AI is for some reason forced on us in almost every aspect of life, from phones and apps to search engines and even drive-thru. The fact that you currently have a web browser with an AI assistant burning chatbots indicates that the way some people use the internet to search and consume information today is very different from a few years ago.
However, AI tools are increasingly seeking total level of access to personal data, pretending they need to work. This type of access is not normal and does not need to be normalized.
Until recently, it would be right to question why the seemingly harmless free “flashlight” or “calculator” apps from the app store are trying to request access to contacts, photos, and even real-time location data. These apps may not need that data to work, but if you think you can make a dollar or two by monetizing your data, you’ll request it.
These days, AI isn’t that different.
As an example, we’ll take Comet, Perplexity’s latest AI-powered web browser. Comet allows users to use the built-in AI search engine to find answers and automate daily tasks such as email and calendar event summary.
In a recent browser practice, TechCrunch discovered that when Prplexity requests access to a user’s Google Calendar, the browser asks for broad permissions from the user’s Google account, and includes the ability to manage drafts and send emails, including the ability to get contacts, viewing, editing events, and even copies of the entire employee on all calendars.

The embarrassment says that much of this data is stored locally on the device, but it still grants the company’s right to access and use personal information, such as improving the AI model of everyone else.
Confusion doesn’t just require access to your data. For example, there is a tendency for AI apps to save time by transcription of calls and work meetings, but you need an AI assistant to access private, real-time conversations, calendars, contacts, and more. Meta is also testing the limits of what AI apps can request access. For example, tapping a photo saved in the camera roll of a user that has not yet been uploaded.
Signal President Meredith Whitaker recently compared the use of AI agents and assistants to “put them in the brain into the bottle.” Whittaker explained how some AI products can promise to perform all sorts of mundane tasks, such as booking tables at restaurants or booking tickets for concerts. But to do that, AI will say that to open a browser you will need to open a website (which can allow AI access to saved passwords, bookmarks, browsing history), a credit card, a calendar to make reservations, and a calendar that marks the dates.
There are serious security and privacy risks associated with the use of data-dependent AI assistants. By granting access, you can instantly and irreversibly hand over the entire snapshot of your most personal information at that moment, such as messages, messages, calendar entries dating back to the year. All this saves you from having to actively think about it, either to perform a task that ostensibly saves time, or to the point of Whittaker.
It also accepts that you have given AI agents permission to act autonomously on your behalf, and requires you to place a huge amount of trust in technology that tends to make things wrong or keep things firm.

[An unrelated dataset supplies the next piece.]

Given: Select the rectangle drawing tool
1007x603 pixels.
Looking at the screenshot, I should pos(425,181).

With AI, you need to trust the profit-seeking companies developing these AI products. It relies on data to improve the performance of AI models. When things go wrong (and they do a lot), it is common practice for people from AI companies to look into your private prompts and understand why things didn’t go well.
From a security and privacy perspective, a simple cost-benefit analysis of connecting AI to the most personal data is not worth giving up access to personal information. AI apps seeking these levels of permissions should ring the alarm bell so that the flashlight app wants to know where you are at any time.
Given the set of data you are handing over to AI companies, ask yourself if what you get from it is really valuable.